**THE TASK**
From the line containing "Screen dimensions: 1568x516" through the last line of the records below, output every line exactly as it appears, but leave out the pictures.

[Collected data]
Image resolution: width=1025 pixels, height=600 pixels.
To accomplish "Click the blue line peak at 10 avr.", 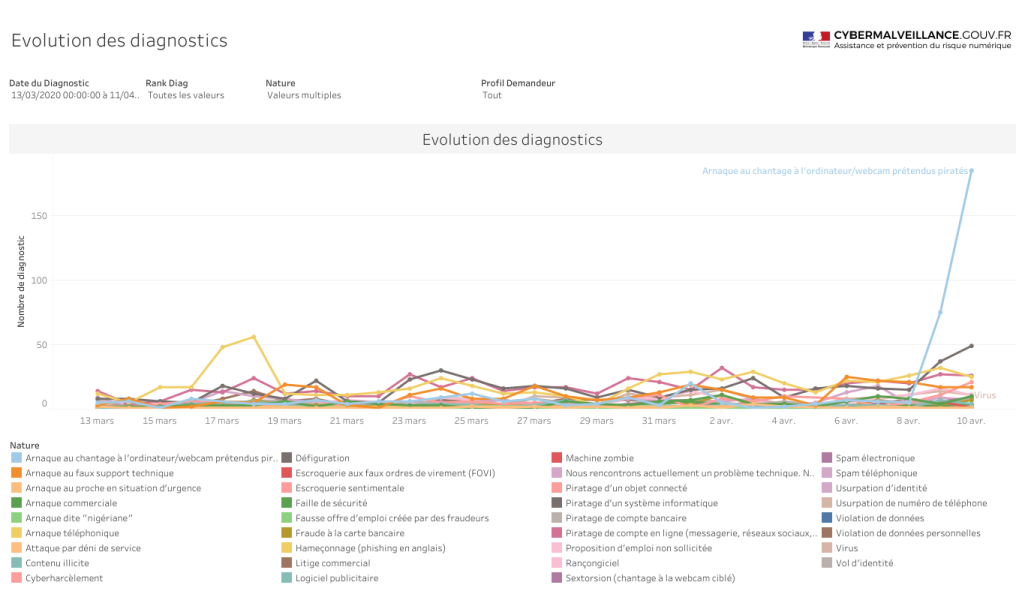I will coord(971,171).
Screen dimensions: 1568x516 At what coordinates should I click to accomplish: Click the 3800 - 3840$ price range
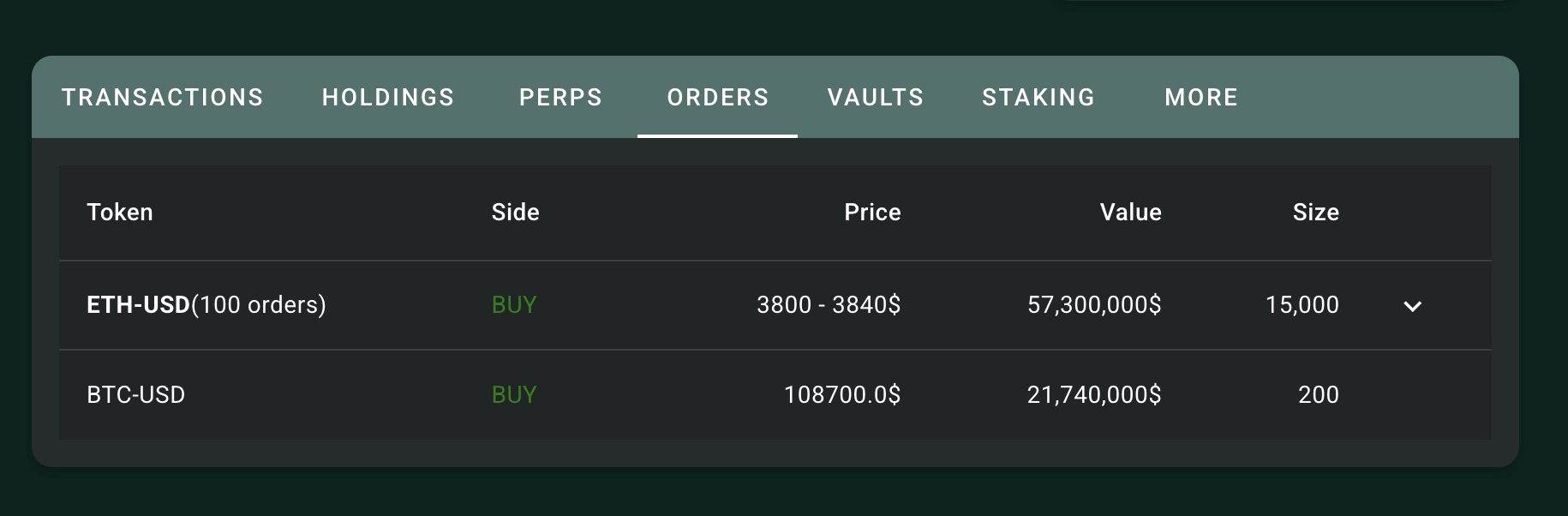click(829, 305)
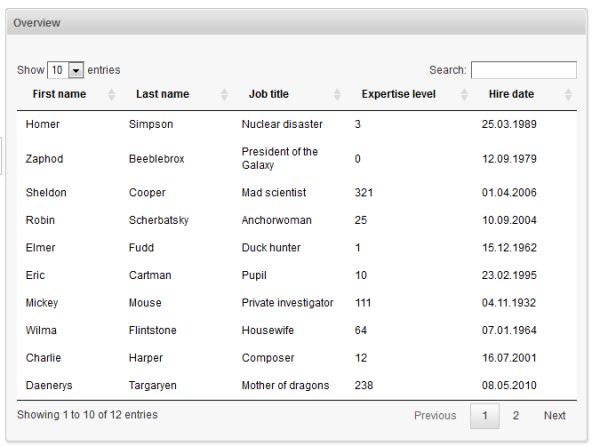Click the Daenerys Targaryen row
This screenshot has width=600, height=446.
297,385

**REPLY TO THE EXERCISE**
Screen dimensions: 1568x516 At what coordinates should I click to accomplish: Click the 3800 - 3840$ price range
click(829, 305)
Click the Daenerys Targaryen row
This screenshot has width=600, height=446.
297,385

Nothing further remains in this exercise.